◆ **Records to process**
#####

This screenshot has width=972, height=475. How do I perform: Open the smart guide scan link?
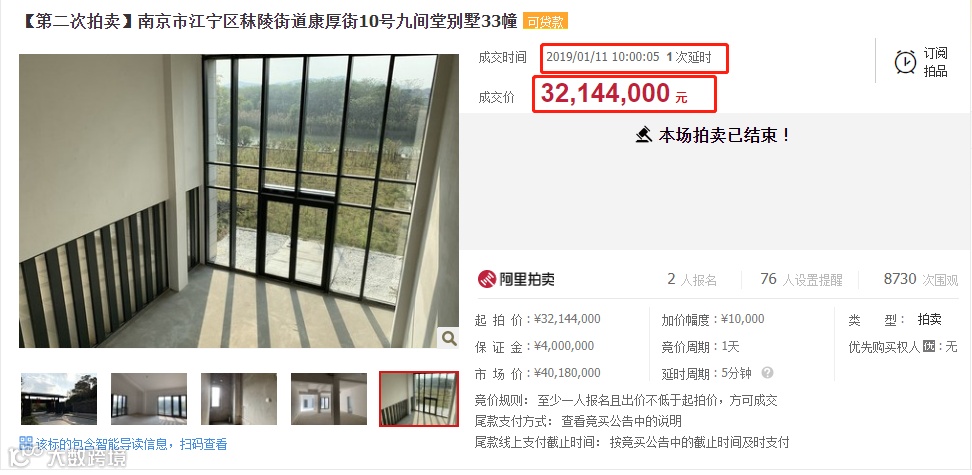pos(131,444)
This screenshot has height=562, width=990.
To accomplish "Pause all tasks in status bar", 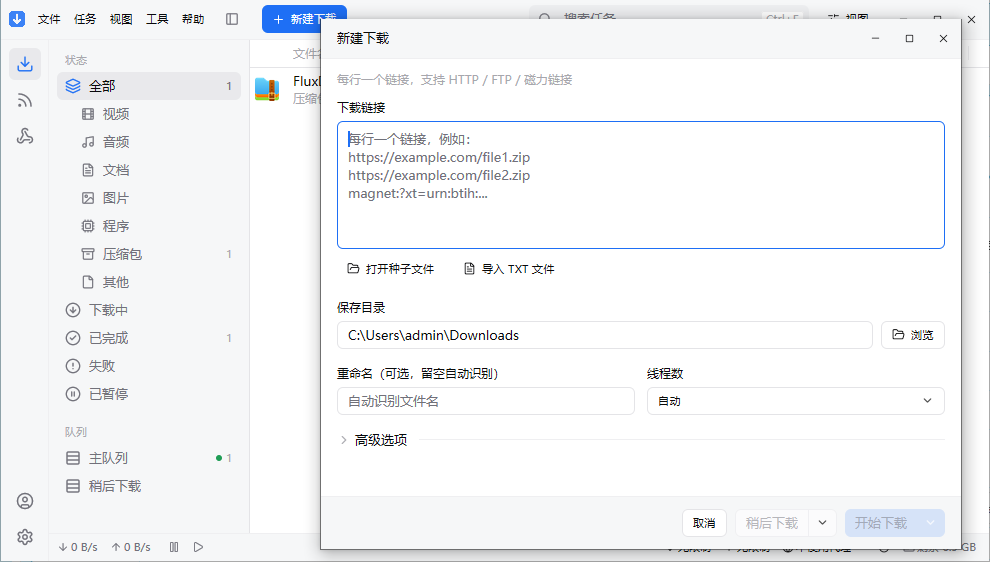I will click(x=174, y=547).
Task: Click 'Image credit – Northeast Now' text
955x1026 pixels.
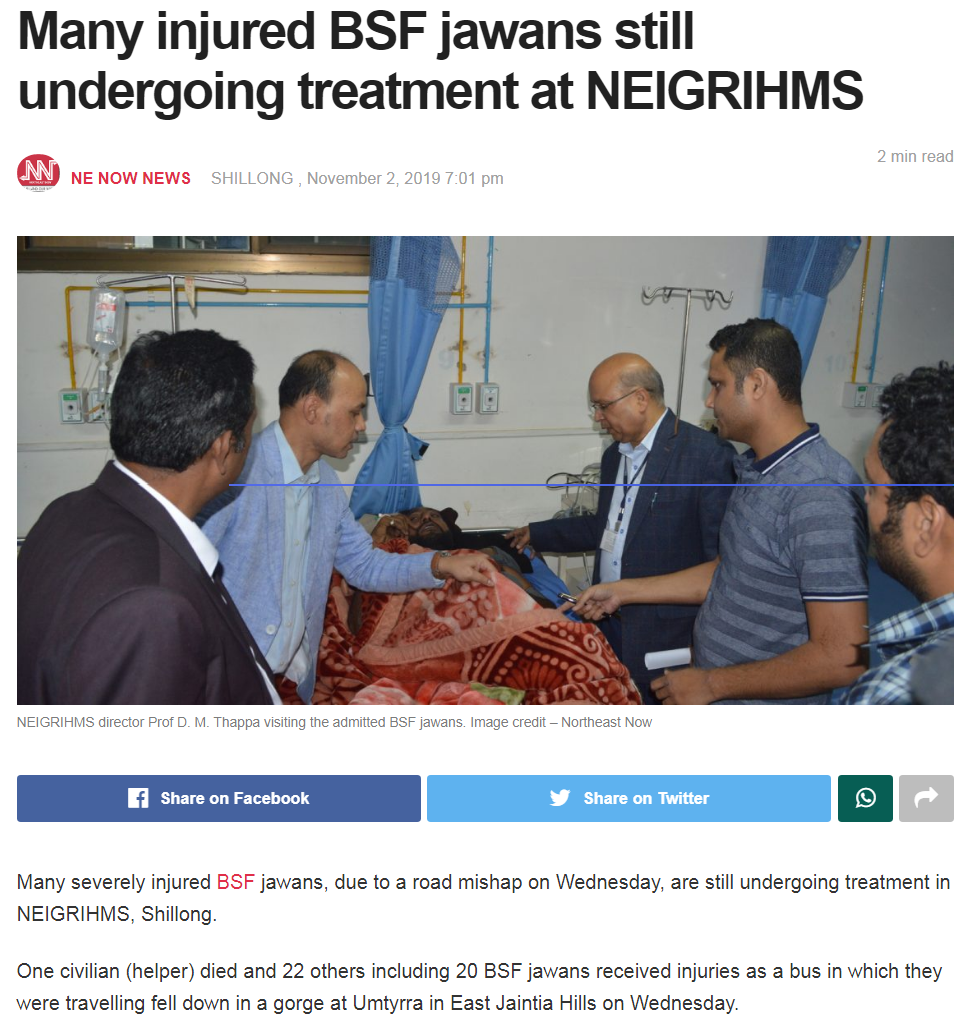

#####

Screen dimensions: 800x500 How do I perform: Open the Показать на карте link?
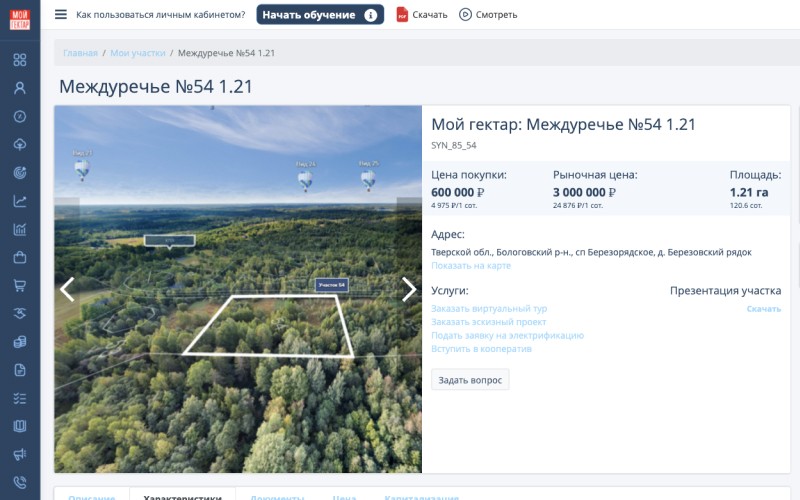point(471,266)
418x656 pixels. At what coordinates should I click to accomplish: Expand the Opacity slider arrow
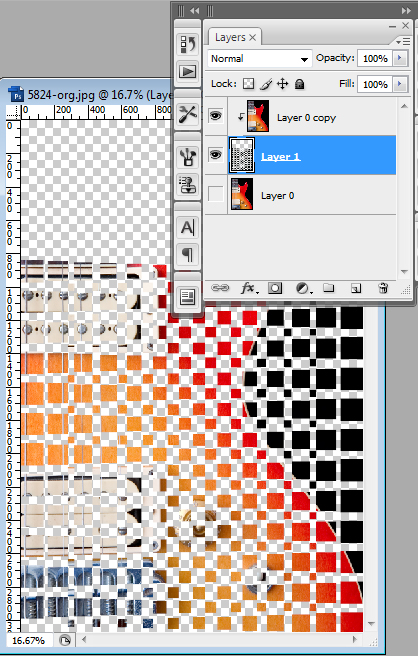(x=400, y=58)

#####

◆ **What you will do**
Of all the entries above, retype exactly the lines from the line with "Task: Click 'Image" to the line with "955x1026 pixels.", both included, and no others.

◆ **Solved exercise**
Task: Click 'Image credit – Northeast Now' text
955x1026 pixels.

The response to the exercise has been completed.